» TASK DESCRIPTION: Reproduce the part of the listing that opens with the line containing "You are a computer-use" and runs through the end of the listing. Leave the pictures out of your copy.

» SUPPLIED ENTRIES:

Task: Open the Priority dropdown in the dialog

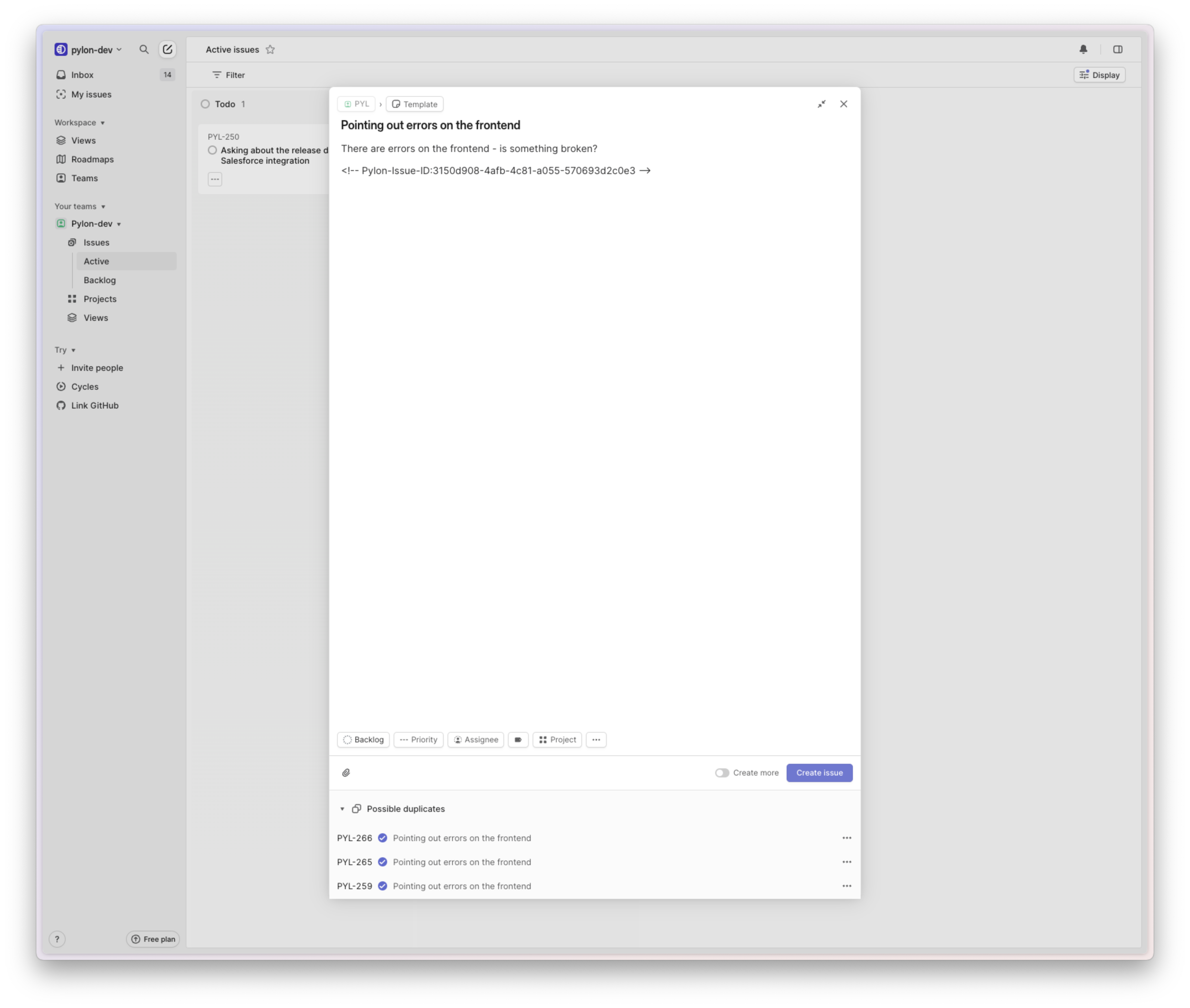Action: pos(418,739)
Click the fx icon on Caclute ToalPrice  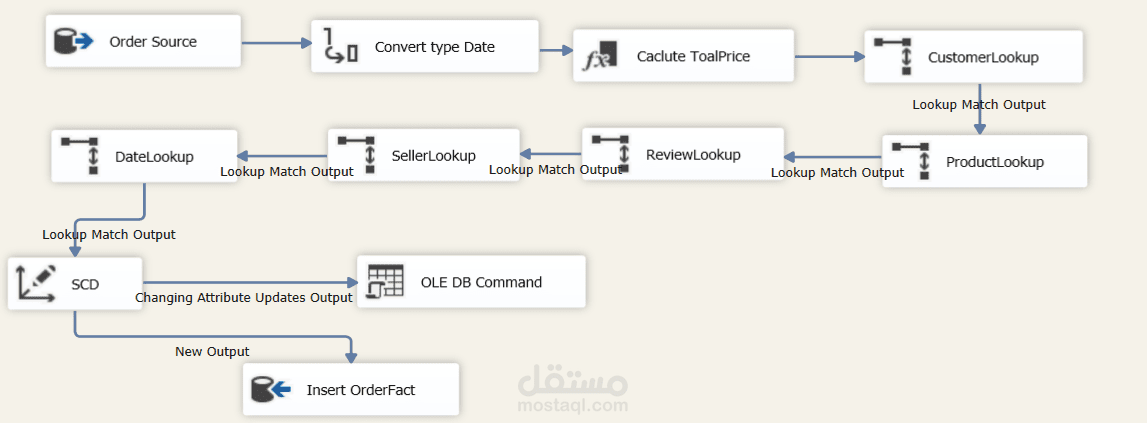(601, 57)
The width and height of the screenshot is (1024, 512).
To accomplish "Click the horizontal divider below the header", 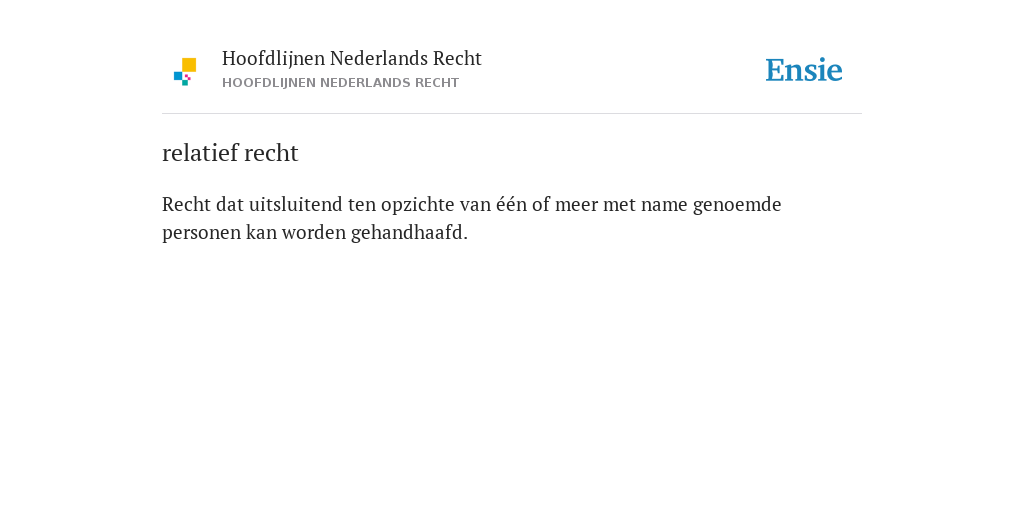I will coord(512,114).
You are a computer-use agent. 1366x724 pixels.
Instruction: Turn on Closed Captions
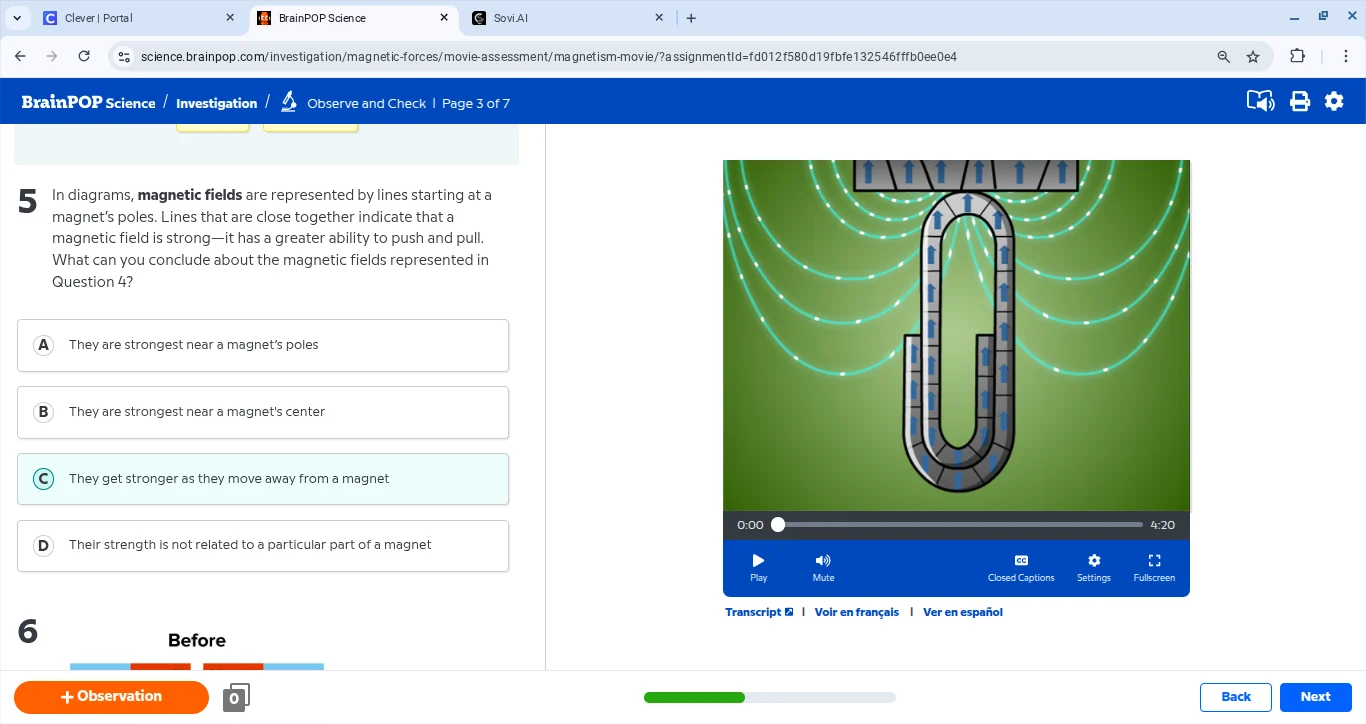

» RESULT OF THE TASK:
You are a computer-use agent. 1366x724 pixels.
Instruction: Turn on Closed Captions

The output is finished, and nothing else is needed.